* _Text_
--- START ---
Back in those few weeks when “Punk” became the latest  moral panic (between that stupid one & something even more dumb) British city centres were the setting for a bit of pushing & shoving between the police & local adolescent anarchists. It was all nothing much about very little, the pubs closed at 10.30 & most of those suburban situationists had pleasant family homes that they just didn’t want to go back to yet. Anyway, a punk friend of mine was chased & cornered by a Birmingham bluebottle who, referring to Mark’s shiny, of-the-moment, leatherette trousers sneered, “What are these then…Punk ?”. With the confidence of youth, our dedicated follower of fashion put 5-0 right, “No, they’re New Wave”. It is a fine line, maybe you have to be of a certain age, but that is some funny shit.

Elvis Costello wasn’t Punk either but he’d help them out when they were busy. The “whatever it is I’m against it” choler of his lyrics set in the short, sharp, shocking context of the Attractions placed this music right there in the contemporary section. For 15 years the current British interpretation of popular music had been exported to & copied by the rest of the world. The music business knew that this new unruly mob, gobbing on life in the dole-drums, would be a harder sell. The track listings on Costello’s records were mucked about with for the US, the seismic debut by the Clash was not even released there. “Ramones”, an LP which should be part of the post-natal kit for all new-born babies reached #111 on the charts. So, “New Wave” it was then. Less threatening, designed to shift product.The catch all tag included the Good (Graham Parker, B-52s, Devo), the Bad (the Knack, the Cars) & the Flock of Seagulls. New Wave, as a style & fashion, was, at best, nebulous & probably meaningless.
--- END ---
* _Work instruction 1_
In the piece on Punk and New Wave, copy out the passage between "Back in those" and "some funny shit.", inclusive, swapping "bluebottle" for "constable".
* _Work instruction 2_
According to the piece on Punk and New Wave, what chart position did the LP "Ramones" reach?

* _Data excerpt_
--- START ---
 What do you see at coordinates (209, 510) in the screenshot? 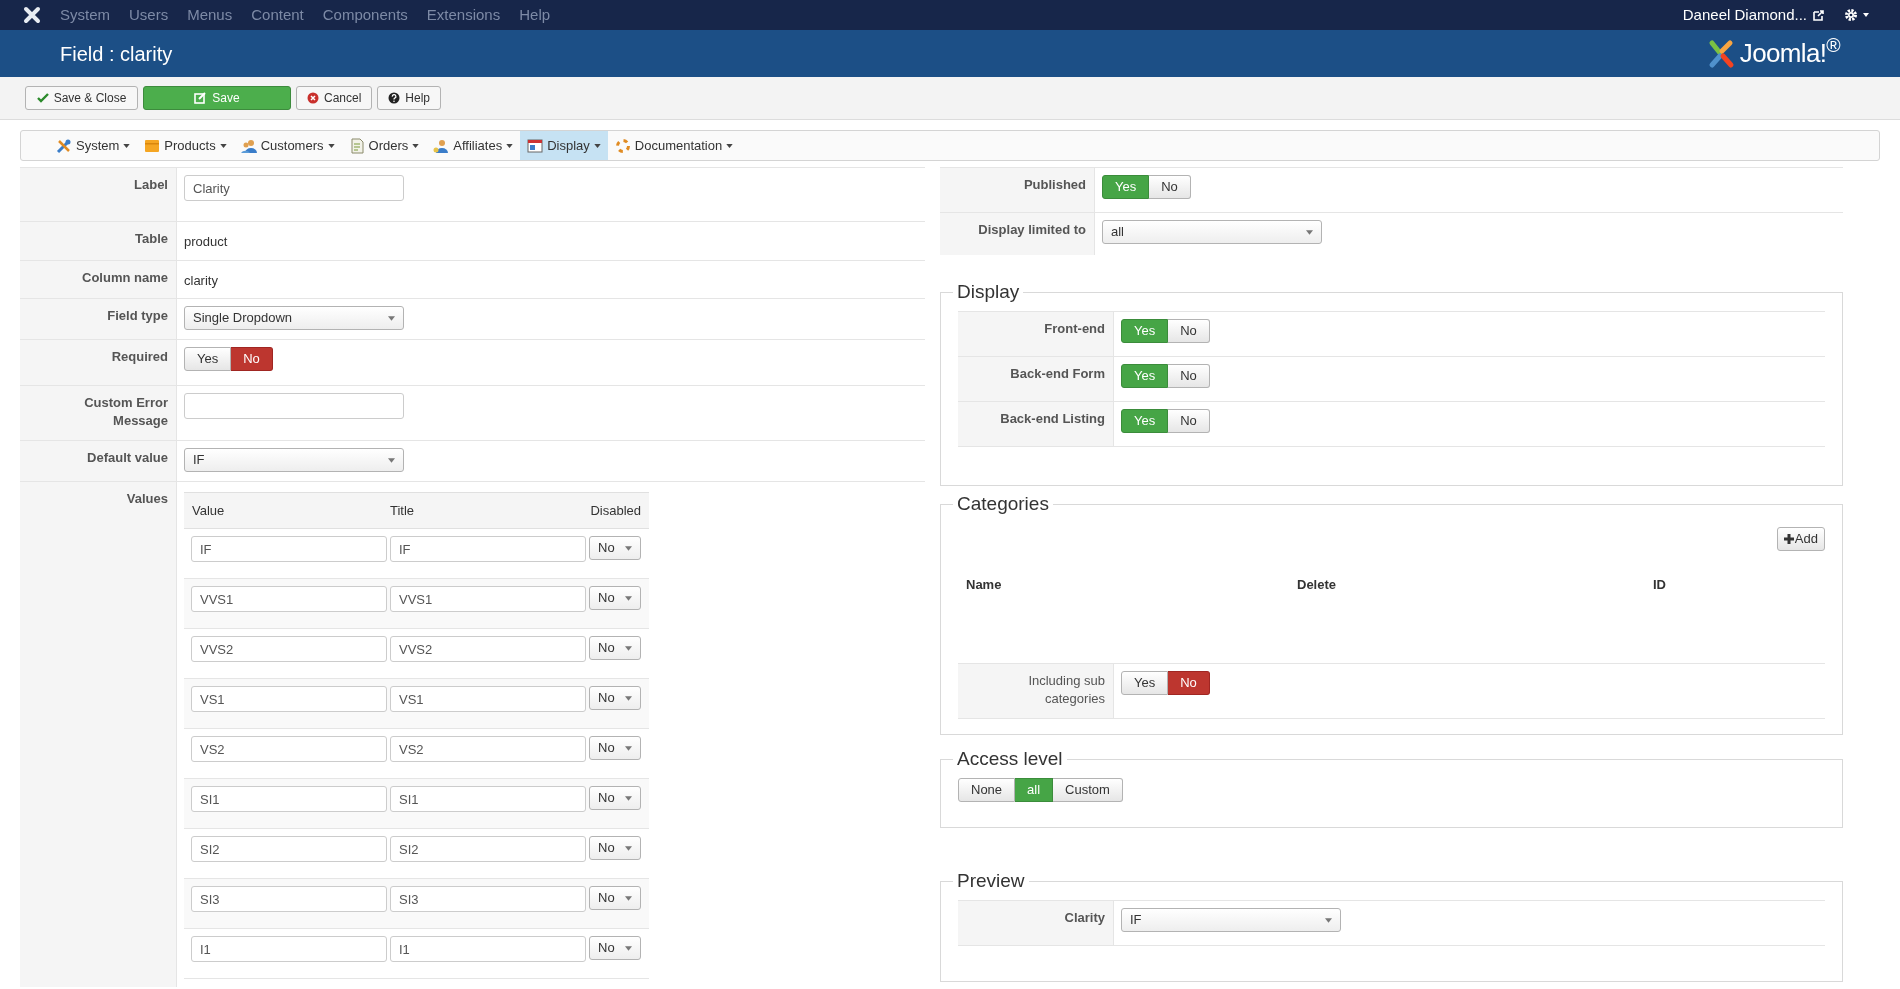
I see `column-header: Value` at bounding box center [209, 510].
--- END ---
* _Written solution 1_
Back in those few weeks when “Punk” became the latest  moral panic (between that stupid one & something even more dumb) British city centres were the setting for a bit of pushing & shoving between the police & local adolescent anarchists. It was all nothing much about very little, the pubs closed at 10.30 & most of those suburban situationists had pleasant family homes that they just didn’t want to go back to yet. Anyway, a punk friend of mine was chased & cornered by a Birmingham constable who, referring to Mark’s shiny, of-the-moment, leatherette trousers sneered, “What are these then…Punk ?”. With the confidence of youth, our dedicated follower of fashion put 5-0 right, “No, they’re New Wave”. It is a fine line, maybe you have to be of a certain age, but that is some funny shit.

* _Written solution 2_
#111